(PhysOrg.com) -- Consumers relatively unaffected by economic downturns spend less on luxury items during recessions because social standards shift along with the cycles of the economy, according to a study led by a Duke University marketing professor.
In addition, the role of social status in household spending decisions is strongest for non-essential goods that are more visible, such as jewelry or fancy clothes. These are among the findings that challenge the traditional assumption that consumers change their spending habits during economic slowdowns simply because of budgetary constraints.
The study by researchers from Duke and the University of Houston will be published later this year in the Journal of Consumer Research. An advance copy of "How Economic Contractions and Expansions Affect Expenditure Patterns" is available online.
The researchers examined U.S. Bureau of Labor statistics data on spending by more than 66,000 American households from 1982 to 2003, a period spanning three recessions: July 1981 to November 1982; July 1990 to March 1991; and March to November 2001.
The study found non-essential goods and services have a "positional value" that signals social status.

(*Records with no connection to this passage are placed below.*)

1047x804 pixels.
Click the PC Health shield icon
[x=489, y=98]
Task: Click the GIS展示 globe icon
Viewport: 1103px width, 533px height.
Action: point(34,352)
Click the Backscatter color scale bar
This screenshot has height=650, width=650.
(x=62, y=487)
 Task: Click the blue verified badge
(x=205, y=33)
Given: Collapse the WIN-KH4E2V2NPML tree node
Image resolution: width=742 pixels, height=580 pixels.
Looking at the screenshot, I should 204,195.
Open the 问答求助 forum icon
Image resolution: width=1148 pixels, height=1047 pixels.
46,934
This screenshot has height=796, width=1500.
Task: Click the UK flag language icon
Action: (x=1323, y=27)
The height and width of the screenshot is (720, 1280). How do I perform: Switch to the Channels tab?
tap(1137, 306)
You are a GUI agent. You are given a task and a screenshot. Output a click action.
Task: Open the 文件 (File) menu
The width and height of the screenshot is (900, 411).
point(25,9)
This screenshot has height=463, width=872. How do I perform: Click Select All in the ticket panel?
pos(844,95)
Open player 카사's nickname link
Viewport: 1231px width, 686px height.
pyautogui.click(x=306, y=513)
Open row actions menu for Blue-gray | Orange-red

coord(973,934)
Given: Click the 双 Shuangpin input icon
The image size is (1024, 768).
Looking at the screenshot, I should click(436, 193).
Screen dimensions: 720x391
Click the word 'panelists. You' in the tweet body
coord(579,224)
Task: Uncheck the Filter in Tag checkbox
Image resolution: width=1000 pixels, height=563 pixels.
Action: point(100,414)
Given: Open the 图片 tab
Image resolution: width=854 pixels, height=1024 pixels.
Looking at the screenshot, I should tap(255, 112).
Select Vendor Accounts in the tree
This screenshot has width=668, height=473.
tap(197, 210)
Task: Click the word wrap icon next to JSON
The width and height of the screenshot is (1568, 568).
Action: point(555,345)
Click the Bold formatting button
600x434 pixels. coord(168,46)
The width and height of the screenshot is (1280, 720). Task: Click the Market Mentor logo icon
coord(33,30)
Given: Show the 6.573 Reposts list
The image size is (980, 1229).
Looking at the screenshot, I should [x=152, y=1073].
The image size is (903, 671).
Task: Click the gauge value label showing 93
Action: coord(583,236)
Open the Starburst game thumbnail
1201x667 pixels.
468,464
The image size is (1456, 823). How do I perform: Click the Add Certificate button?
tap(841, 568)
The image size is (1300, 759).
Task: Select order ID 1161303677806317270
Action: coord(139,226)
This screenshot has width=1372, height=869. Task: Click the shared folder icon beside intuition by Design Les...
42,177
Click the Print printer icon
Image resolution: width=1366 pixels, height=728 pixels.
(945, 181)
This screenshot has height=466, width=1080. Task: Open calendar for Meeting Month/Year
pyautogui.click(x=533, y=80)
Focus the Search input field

"Non-essential goods like jewelry, clothing and travel maintain their attractiveness regardless of the state of the economy," said Wagner Kamakura, marketing professor at Duke's Fuqua School of Business and lead author of the study. "But the positional value of non-essentials is reduced during recession.
"When households affected by recession spend less on positional goods, households not directly affected by recession -- even though their overall consumption budgets may remain constant -- can follow suit and still maintain their social status. Those households whose budgets are not significantly impacted by recession may choose to divert more money into savings."
Rex Yuxing Du, marketing professor at the University of Houston's Bauer College of Business, added, "Our research indicates consumers draw more value from consuming the same quantity of a certain non-essential good if they see others consuming less of it. This phenomenon can have significant implications for marketers of luxury goods during a recession, when people generally have less to spend and feel less compelled to visibly demonstrate their wealth by purchasing luxury items."